Written problem 1
List every word or phrase that the text on hi-tech crime reduction sets off in single quotation marks.
Written problem 2
Write out the part of the text on hi-tech crime reduction starting at "Neil Hopcroft" and ending at "both of us.", renaming "Word documents" as "PDF files".

Neil Hopcroft

A digital misfit

Hi tech crime reduction

“James, a former police officer, said the system enabled it to warn member stores of who to look out for before crooks strike. This information could be used to prevent well know offenders from entering stores. Stores are emailed daily reports in the form of encrypted Word documents. These ‘intelligence reports’ contain photographs of suspects.”

This worries me. Specifically the use of the word ‘suspects’ worries me. Who suspects these people? What do they have to do before they become suspicious? Once someone becomes suspicious, is it possible for them ever to become unsuspicious?

There is a question of identity here, it is easy to confuse people you don’t know by appearance. Whenever I go out to a club or gig these days I am misidentified as Rob by a number of people, often people who have previously spoken to both of us.

One of us being ‘suspected’ by the above system would lead to both of us being ‘identified’, reducing his freedom because of something I’ve done is surely not a good thing?

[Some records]
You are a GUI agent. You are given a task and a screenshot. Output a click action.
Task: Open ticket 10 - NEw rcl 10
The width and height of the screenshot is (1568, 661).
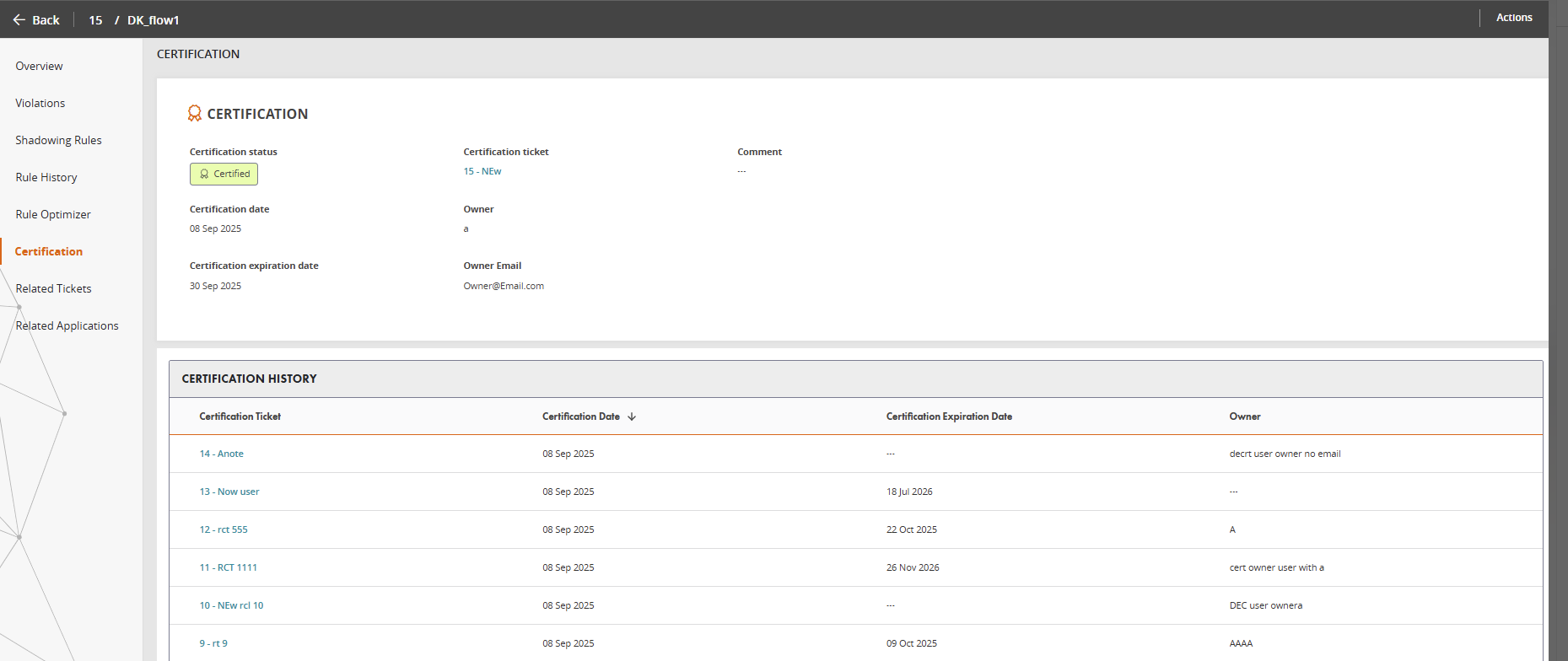point(231,605)
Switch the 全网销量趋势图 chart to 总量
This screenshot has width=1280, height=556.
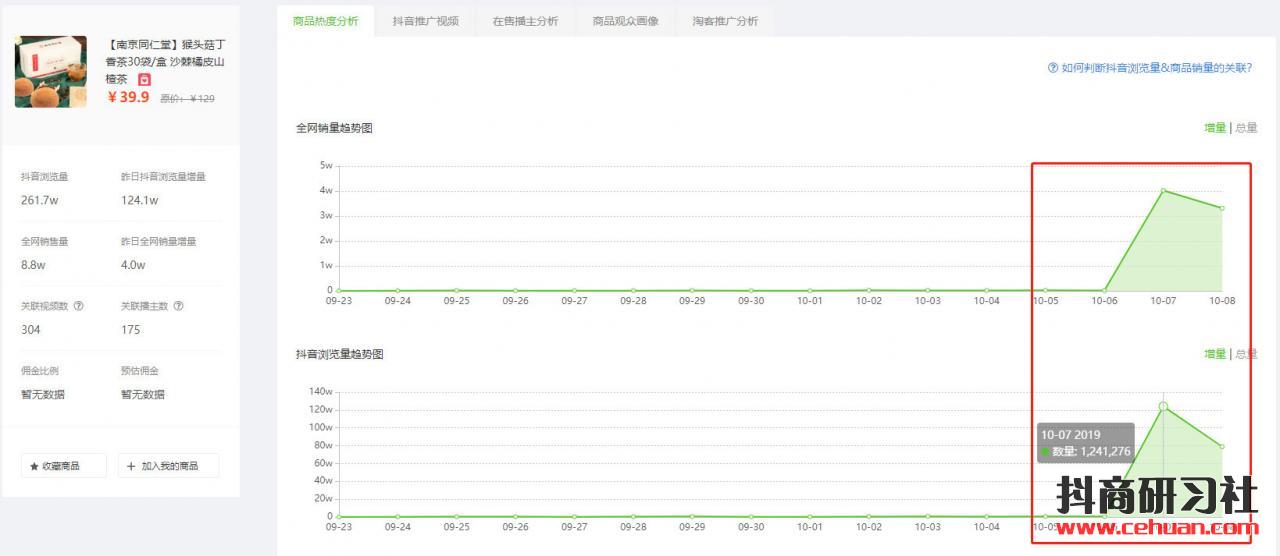[1246, 128]
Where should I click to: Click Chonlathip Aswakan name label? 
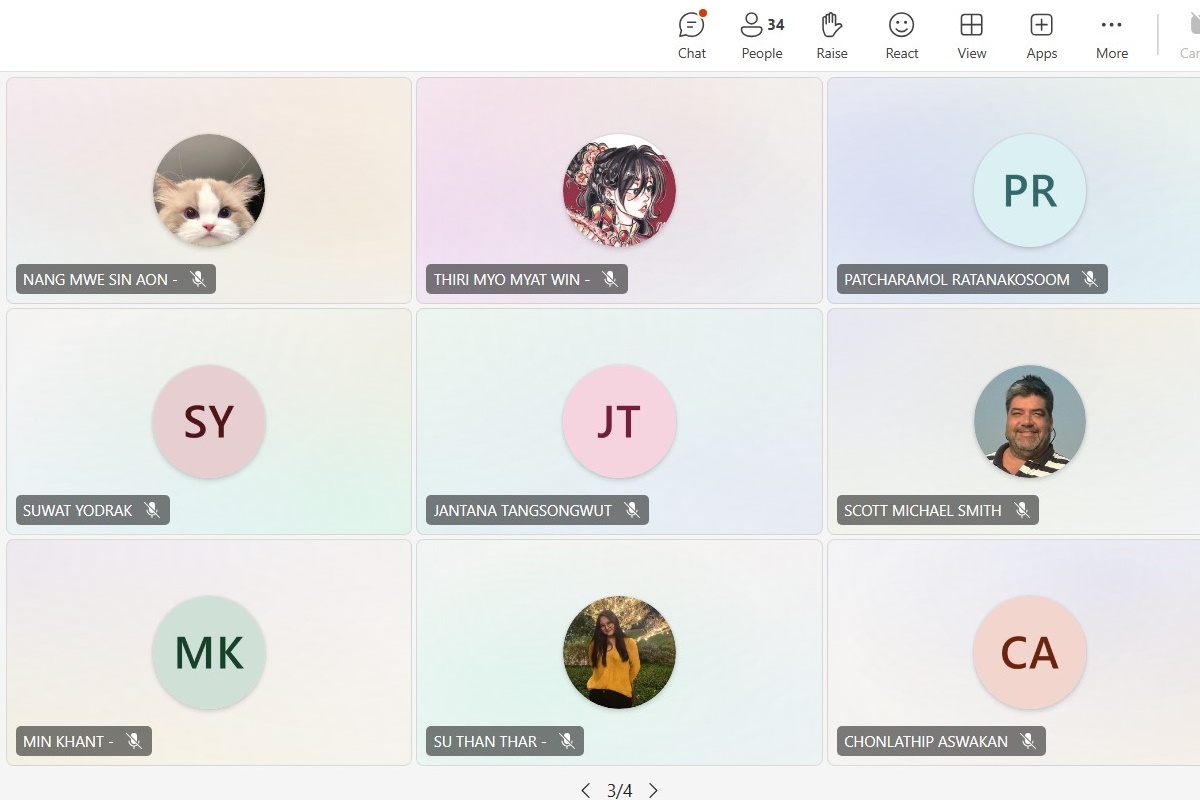point(926,741)
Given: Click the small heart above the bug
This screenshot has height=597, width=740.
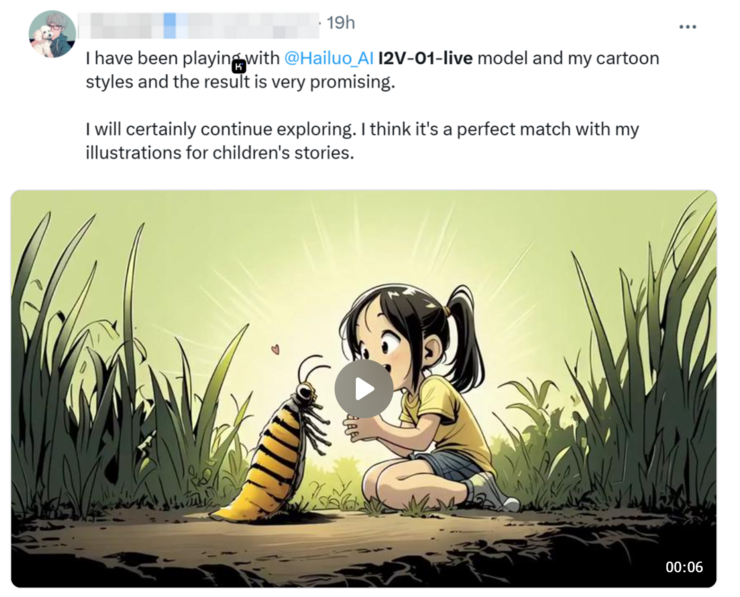Looking at the screenshot, I should (x=275, y=350).
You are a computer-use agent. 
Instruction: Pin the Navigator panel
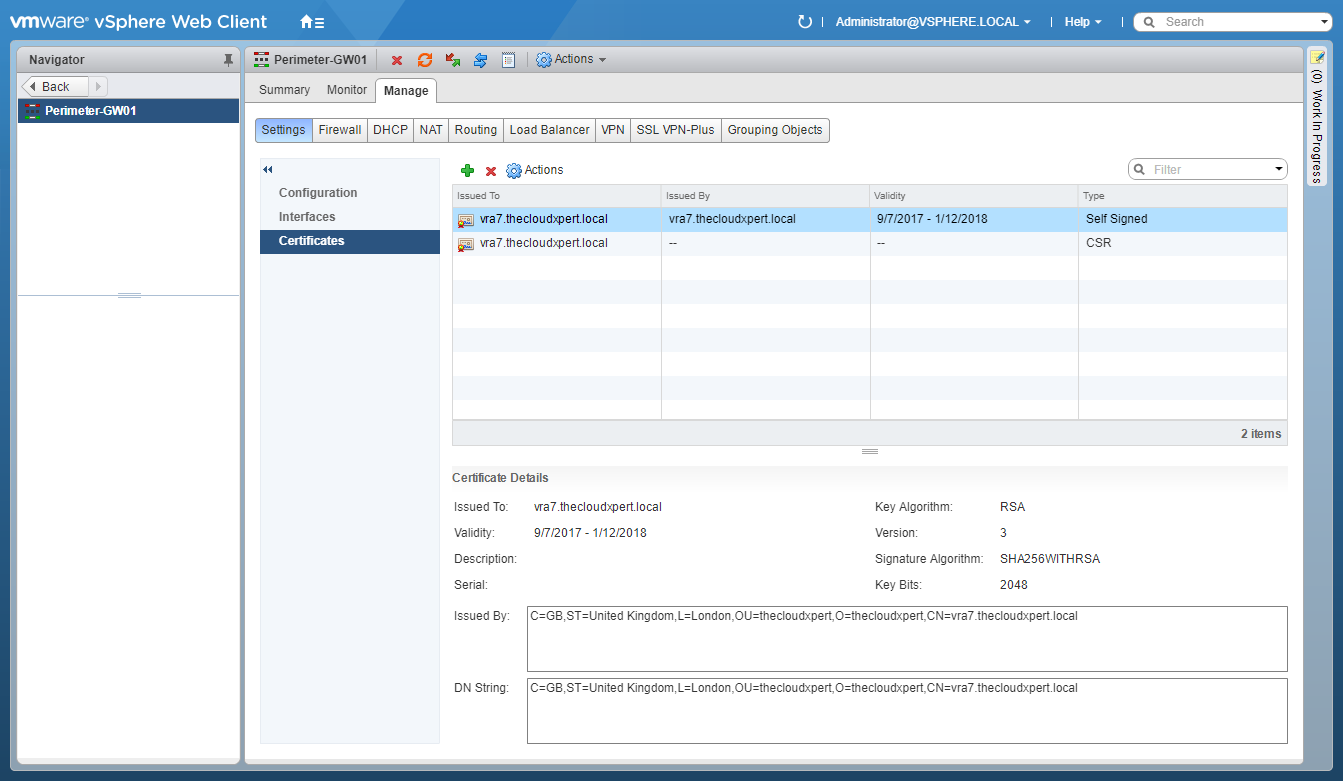tap(228, 60)
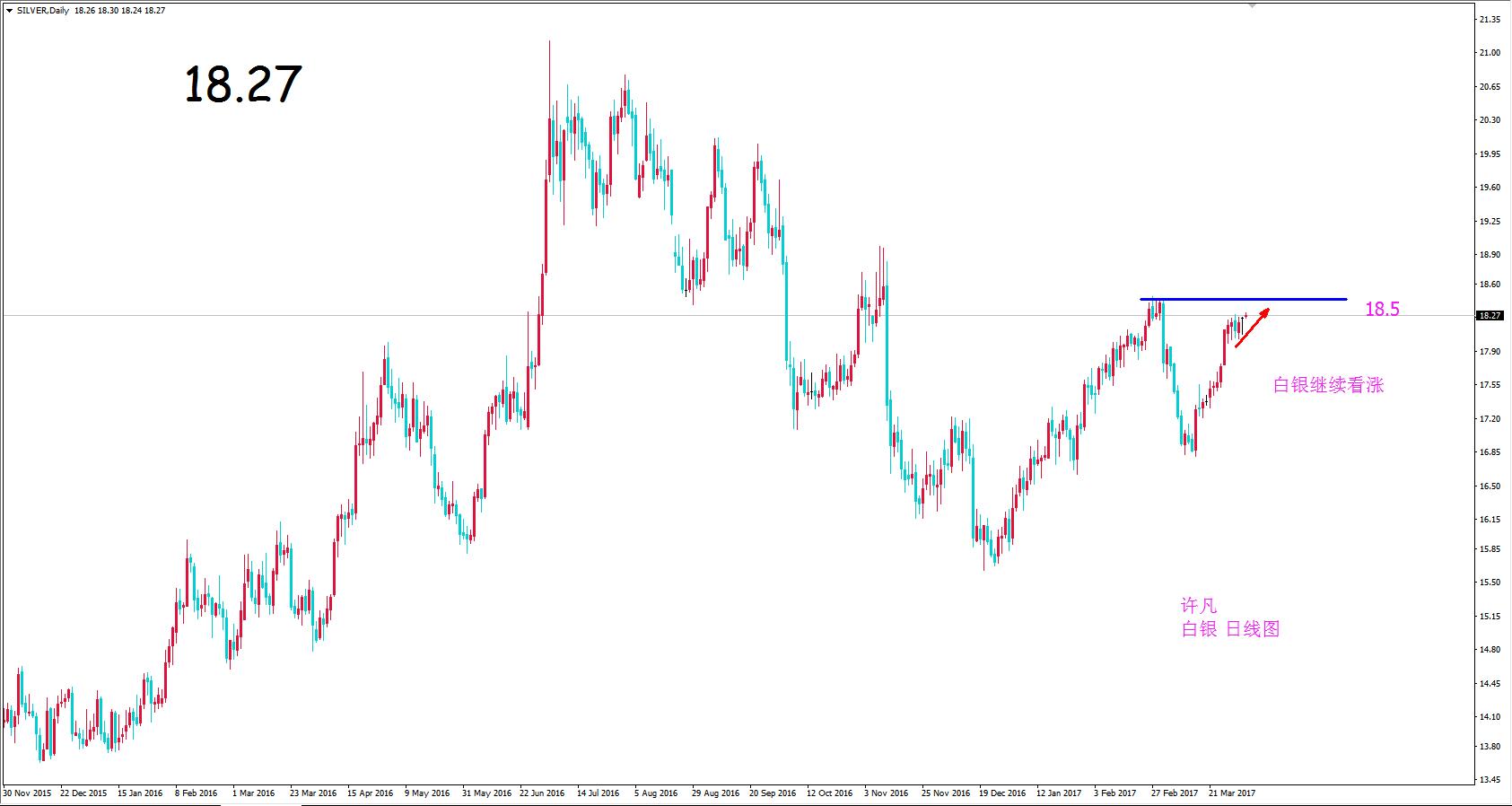Viewport: 1512px width, 806px height.
Task: Click 8 Feb 2016 on time axis
Action: 196,793
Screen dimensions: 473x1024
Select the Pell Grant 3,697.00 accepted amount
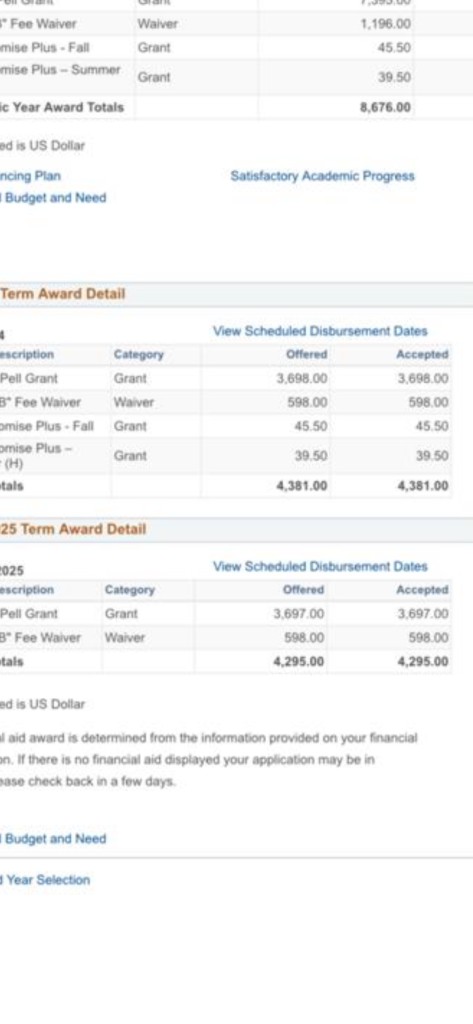pos(422,614)
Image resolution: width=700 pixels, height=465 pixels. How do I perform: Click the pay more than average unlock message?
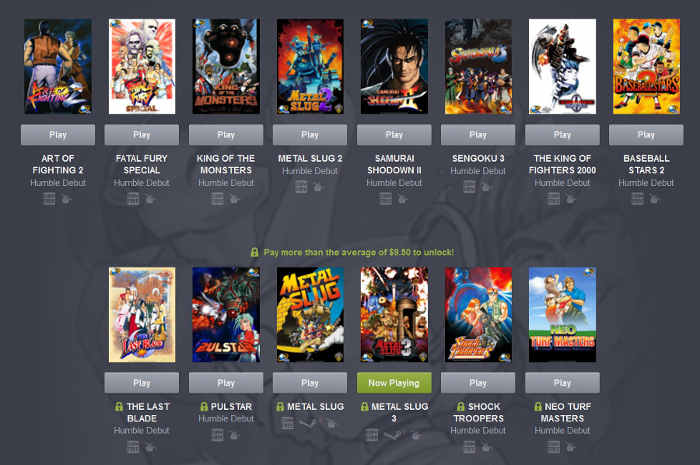(358, 253)
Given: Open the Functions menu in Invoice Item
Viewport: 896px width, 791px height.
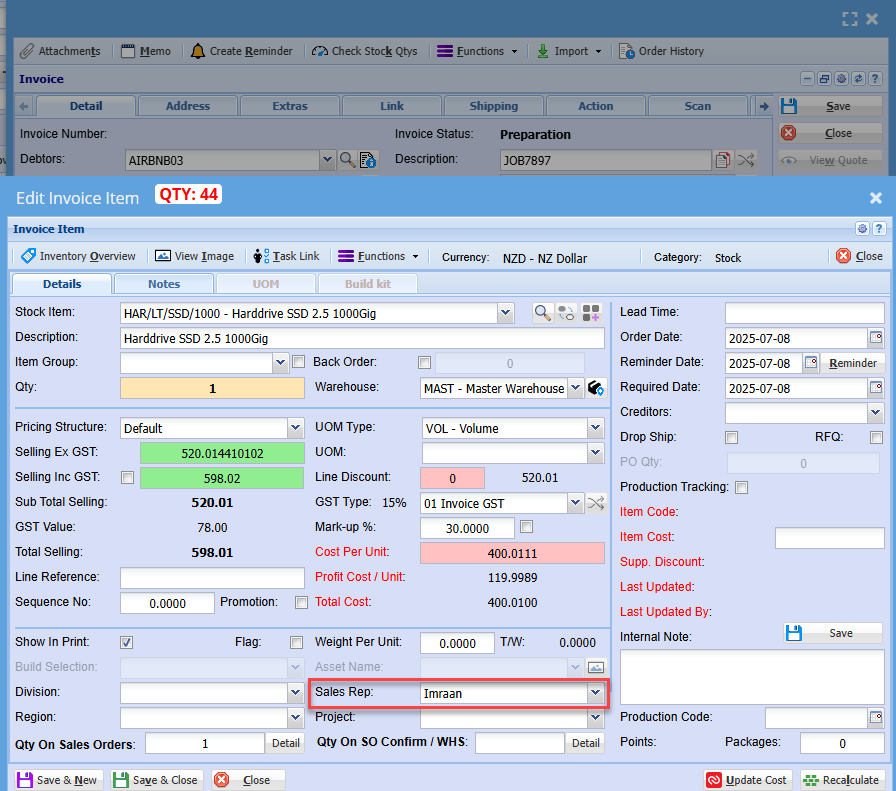Looking at the screenshot, I should (x=379, y=256).
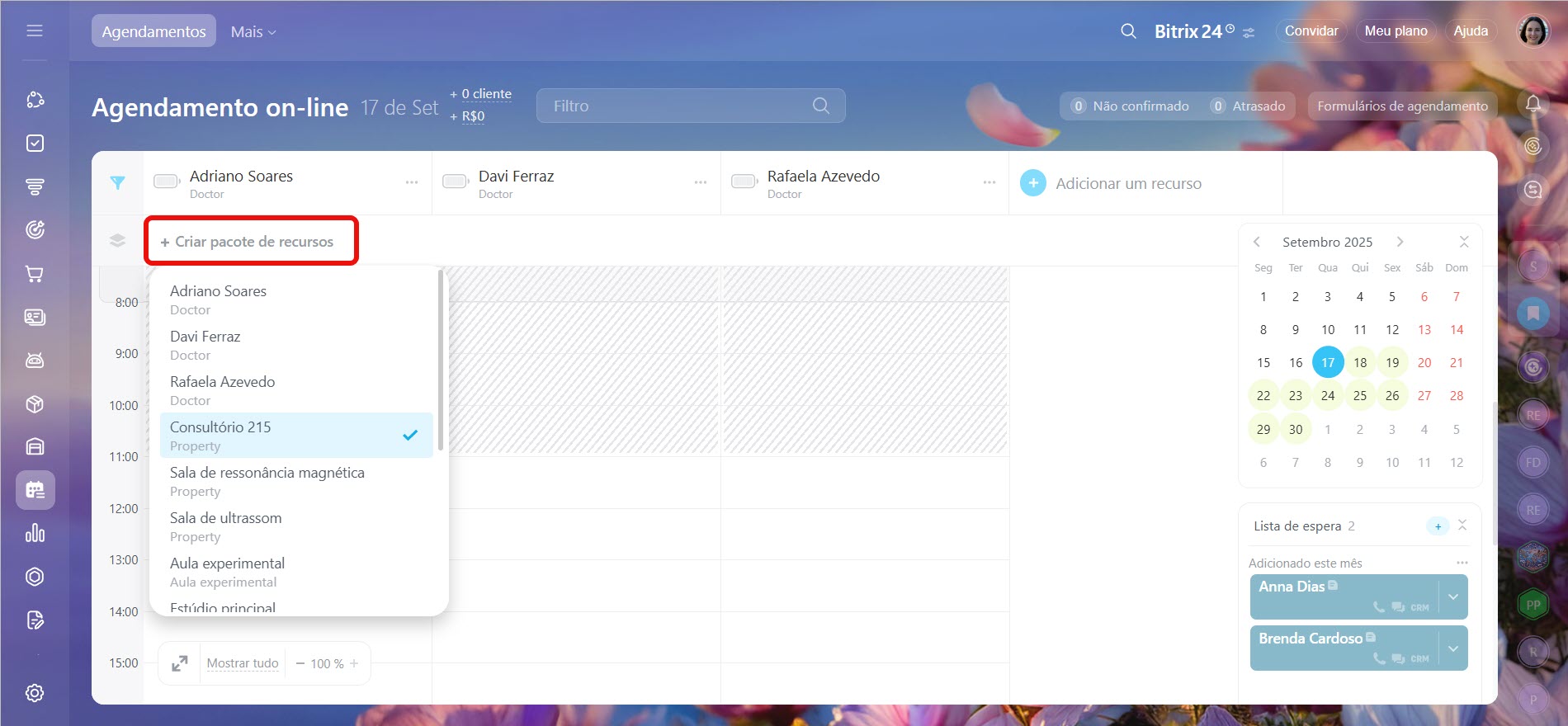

Exercise solution 1
‘intelligence reports’
‘suspects’
‘suspected’
‘identified’

Exercise solution 2
Neil Hopcroft

A digital misfit

Hi tech crime reduction

“James, a former police officer, said the system enabled it to warn member stores of who to look out for before crooks strike. This information could be used to prevent well know offenders from entering stores. Stores are emailed daily reports in the form of encrypted PDF files. These ‘intelligence reports’ contain photographs of suspects.”

This worries me. Specifically the use of the word ‘suspects’ worries me. Who suspects these people? What do they have to do before they become suspicious? Once someone becomes suspicious, is it possible for them ever to become unsuspicious?

There is a question of identity here, it is easy to confuse people you don’t know by appearance. Whenever I go out to a club or gig these days I am misidentified as Rob by a number of people, often people who have previously spoken to both of us.